In above RegExs I use:

  • r to mark my RegEx (string) as a raw string, which does not escape metacharecters.
  • \d - Matches any decimal digit. Equivalent to any single numeral 0 to 9.
  • {} - Whatever precedes braces {n} will be repeated at least n times.
  • \s - Matches where a string contains any whitespace character. Equivalent to any space, tab, or newline charecter. (Think of this as matching "space" charecters.)
# ?<! is for negative look behind
# works on sample df but not on the df with my scraped data
df['PETALS1'] = df['BLOOM'].str.extract(r'(?<!\d)(\d{2}\s+to\s+\d{2})\s*petal', expand=False)

# modification that works on our sample df and on my main df. 
# now lets copy part of column BLOOM that matches regex patern two digits to two digits
df['PETALS2'] = df['BLOOM'].str.extract(r'(\d{2}\s+to\s+\d{2})', expand=False).str.strip()

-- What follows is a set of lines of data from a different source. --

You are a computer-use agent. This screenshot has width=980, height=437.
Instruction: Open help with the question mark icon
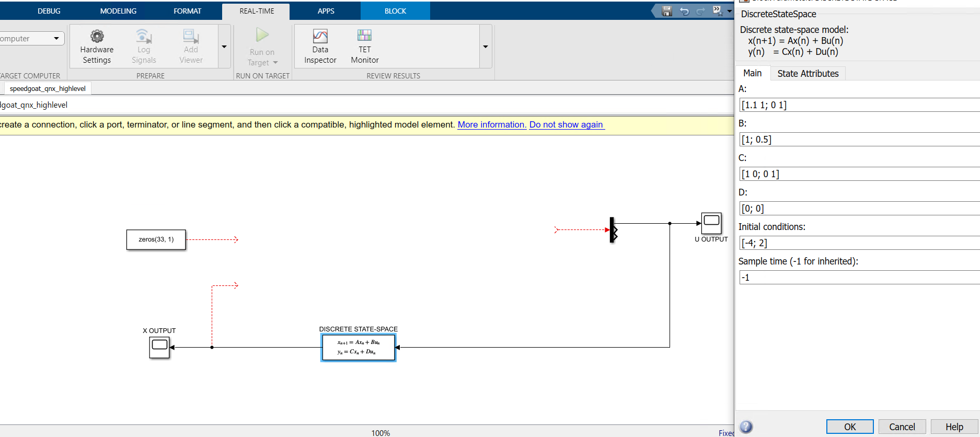point(746,427)
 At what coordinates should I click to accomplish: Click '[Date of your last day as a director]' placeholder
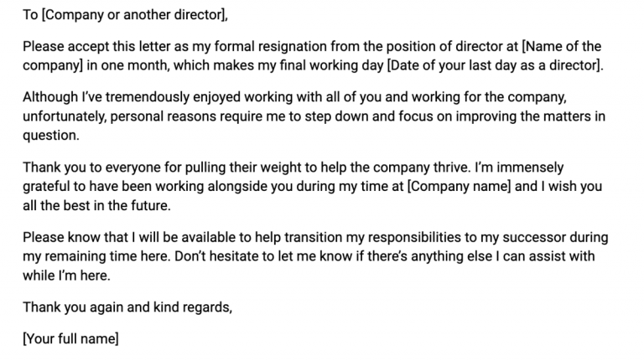coord(494,65)
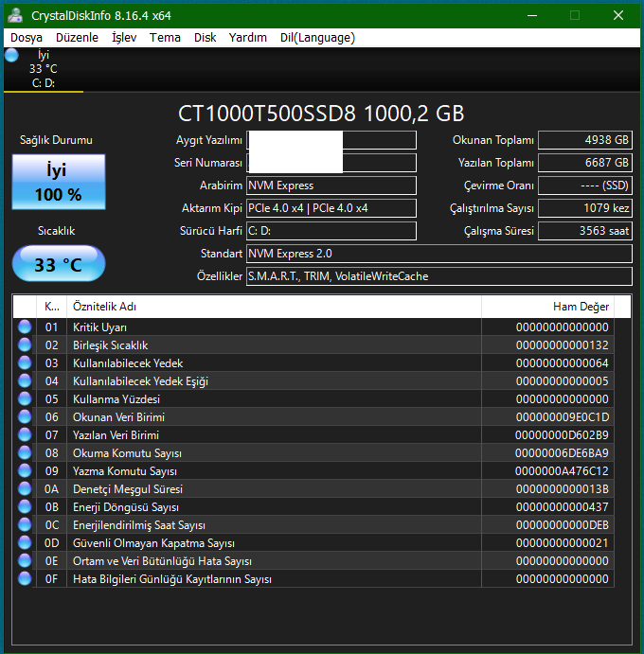Open the Tema menu
The image size is (644, 654).
tap(165, 38)
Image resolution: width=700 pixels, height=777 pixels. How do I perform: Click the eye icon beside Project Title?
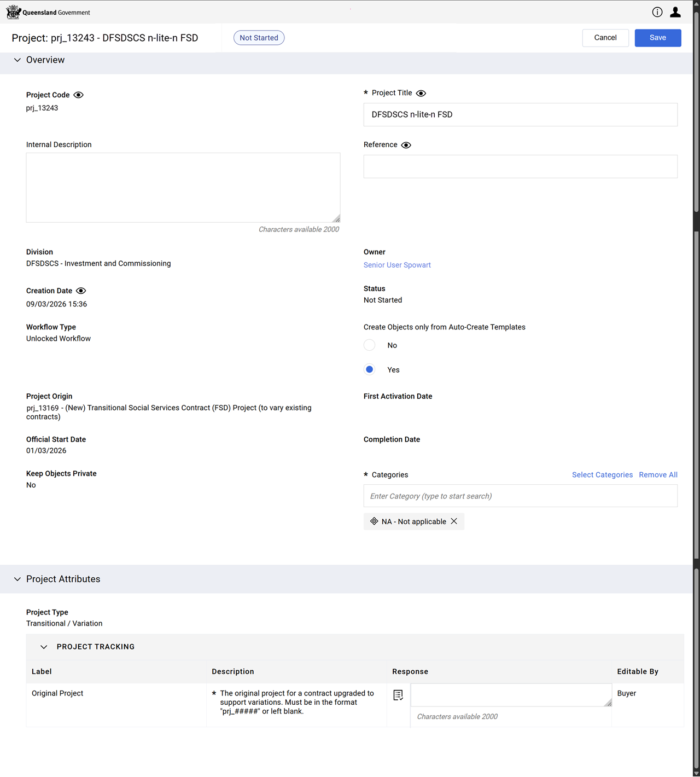421,94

# also came across cases where pattern is two digits followed by word "petals"
#now lets copy part of column BLOOM that matches regex patern two digits followed by word "petals"
df['PETALS3'] = df['BLOOM'].str.extract(r'(\d{2}\s+petals+\.)', expand=False).str.strip()

# now lets copy part of column BLOOM that matches regex patern two digits hyphen two digits followed by word "petals"
df['PETALS4'] = df['BLOOM'].str.extract(r'(\d{2}-\d{2}\s+petals)', expand=False).str.strip() 

df

Hurrah, we have petals data extracted in separate columns.

Now let's create one master column for petals data. In this case, the master column will be column PETALS1.

This loop will replace null in column PETALS1 with value in column PETALS4.

# if column PETALS1 is null then replace 
# with value in column PETALS4
for i, row in df.iterrows():
    if (pd.isnull(row['PETALS1'])):
        row['PETALS1'] = row['PETALS4']
        
df[['BLOOM','PETALS', 'PETALS2', 'PETALS3', 'PETALS4','ALL_PETALS_BRACKETS','PETALS1']]

This loop will replace null in column PETALS1 with value in column PETALS3.

# if column PETALS1 is still null then replace 
# with value in column PETALS3        
for i, row in df.iterrows():
    if (pd.isnull(row['PETALS1'])):
        row['PETALS1'] = row['PETALS3']
        
df[['BLOOM','PETALS', 'PETALS2', 'PETALS3', 'PETALS4','ALL_PETALS_BRACKETS','PETALS1']]

Do your happy dance. Now you have all petals data in column PETALS1 that is available in column BLOOM. I hope that those examples helped you understand RegExs better.